Gösterilen Metin:

Ne 15 Temmuz kargaşasına
düşmüş ve kalmış ne de 16 Temmuz rahatlığını yaşayabilmiş bir garip olarak,
hala 14 Temmuz’da kalmış bir bî-baht olarak çözümün hala, 15’inden evvelinde
olduğuna inananlardanım. Niye? Problemi anlayamayanlar çözüme ulaşamazlar da
ondan. Bendeniz, problemin nereden ve nasıl doğduğunu merak edenlerdenim.
Aslında bunun da bir önemi
yok. Ve aslında her şey ap-açık ortada duruyor. Ne 14 Temmuz, ne 15 Temmuz, ne
de 16 Temmuz umurumda. 14 neyse, 16’da o.
Aradaki fark, ortaya
sürülmüş bir cengâver.
Şunu yadsıyamam. Aleniyete çıkmış
ve tespiti yapılmış bir hainler grubu var. Ne yapılacaksa yapılmalıdır. Hiçbir
itiraz kabul edilemez, hiçbir tereddüt affedilemez. Lazım gelen ve yapılması
gerekenler duraksamadan, acabalara yer verilemeden yapılmalıdır hiç
tereddütsüz.
14 Temmuz şartlarını
unutmadan ve 17/25 Aralık evvelini akıldan çıkartmadan.
Gidişat nereye varır? Bu
bizim sorunumuz değil. Yargı görevlileri gidişatı takip edeceklerdir, yasalar
ve evrensel vicdanın yol vereceği ölçüde. Yolların nereye, ne kadar gideceğine
ancak onlar karar vereceklerdir. Elbette bu kararların temyizi mümkündür. O
halde, cengaverlerde yargının kararlarına boyun eğmelidir. Zaman nelere gebe,
neler, nasıl gelişecek göreceğiz ömrümüz varsa bu dünyada.

Görev: 15 Temmuz üzerine yazıda yazar, çözümün hâlâ 15 Temmuz'dan öncesinde olduğuna neden inanıyor? Metnin verdiği gerekçeyi bir ila üç cümleyle açıklayın. Liste başka bir kaynaktan alınmıştır.

Kaydedilmiş veri girdileri:
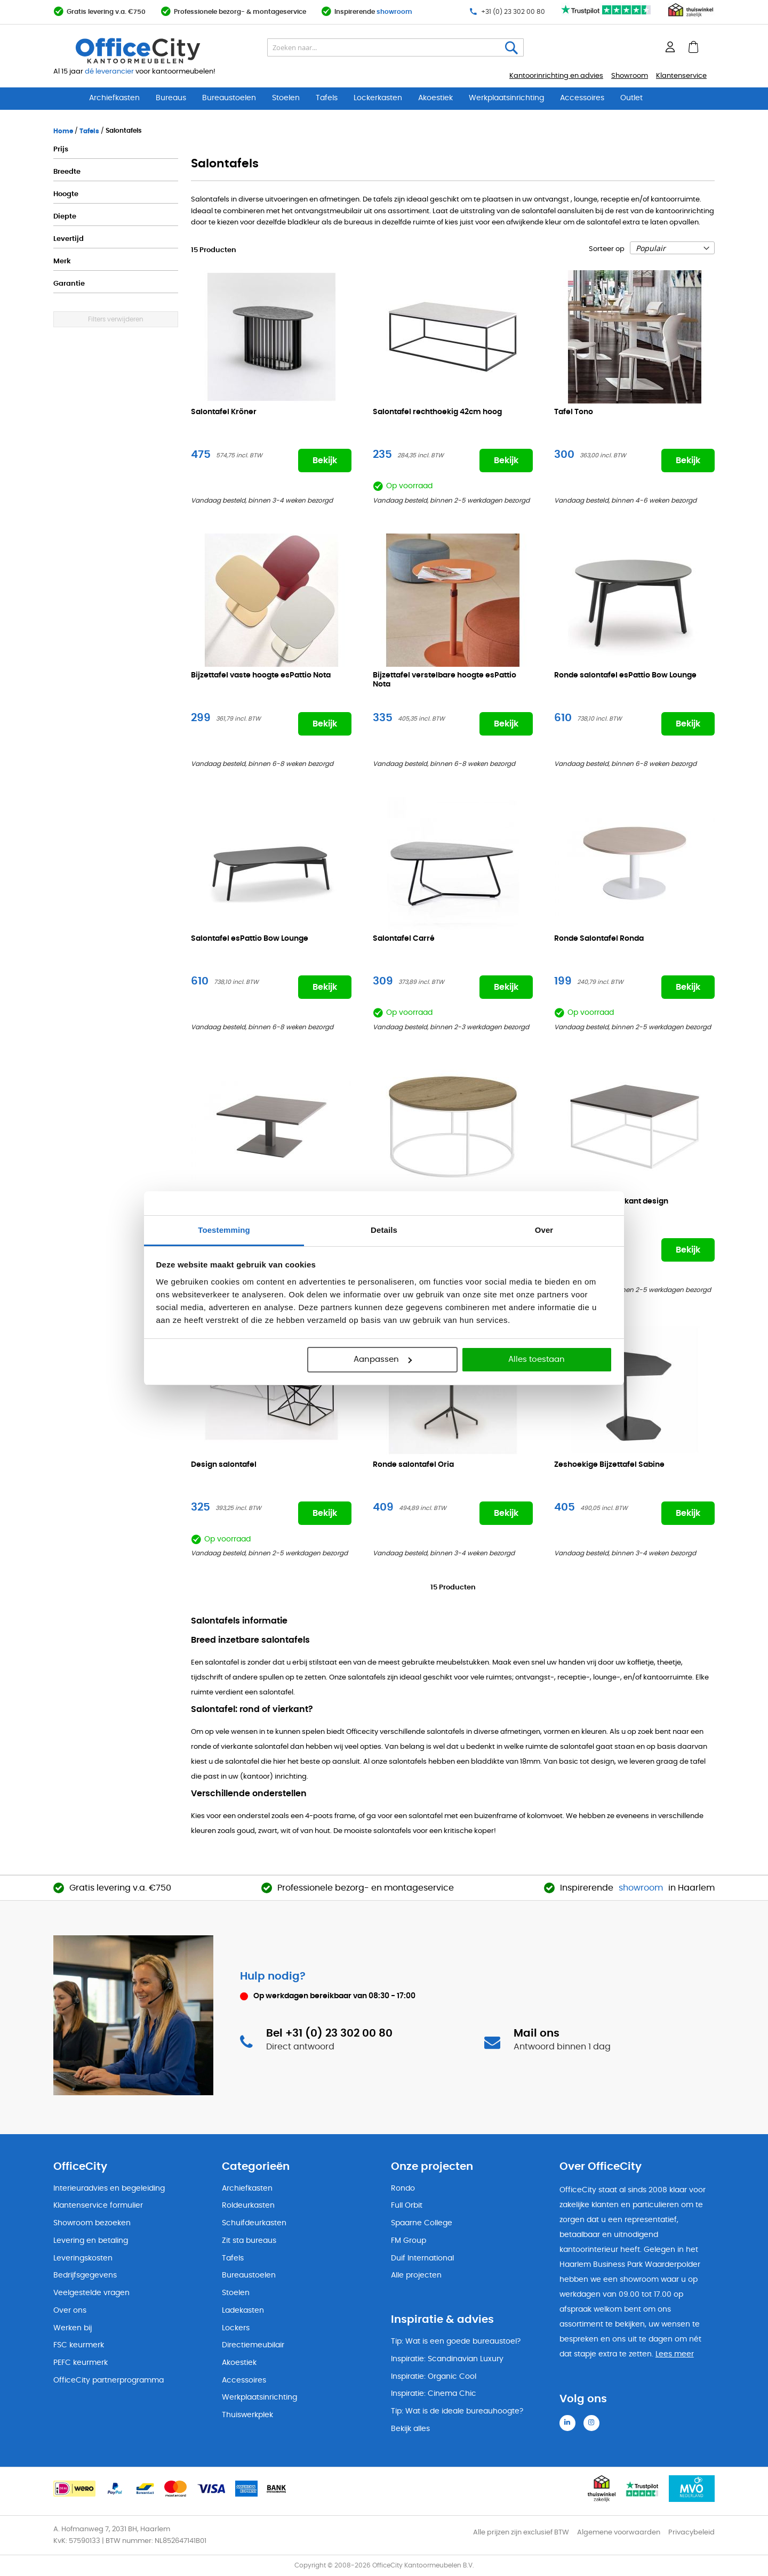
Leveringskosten (83, 2258)
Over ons (69, 2310)
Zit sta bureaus (249, 2240)
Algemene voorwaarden (618, 2532)
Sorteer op (607, 249)
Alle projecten (416, 2275)
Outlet (631, 98)
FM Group (408, 2240)
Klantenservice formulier (98, 2205)
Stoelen (286, 98)
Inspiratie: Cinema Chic (433, 2393)
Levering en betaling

Alıştırma Cevabı: Yazara göre problemi anlayamayanlar çözüme ulaşamaz. Bu yüzden çözümü 15 Temmuz'dan öncesinde arar. Yazar, problemin nereden ve nasıl doğduğunu merak edenlerdendir.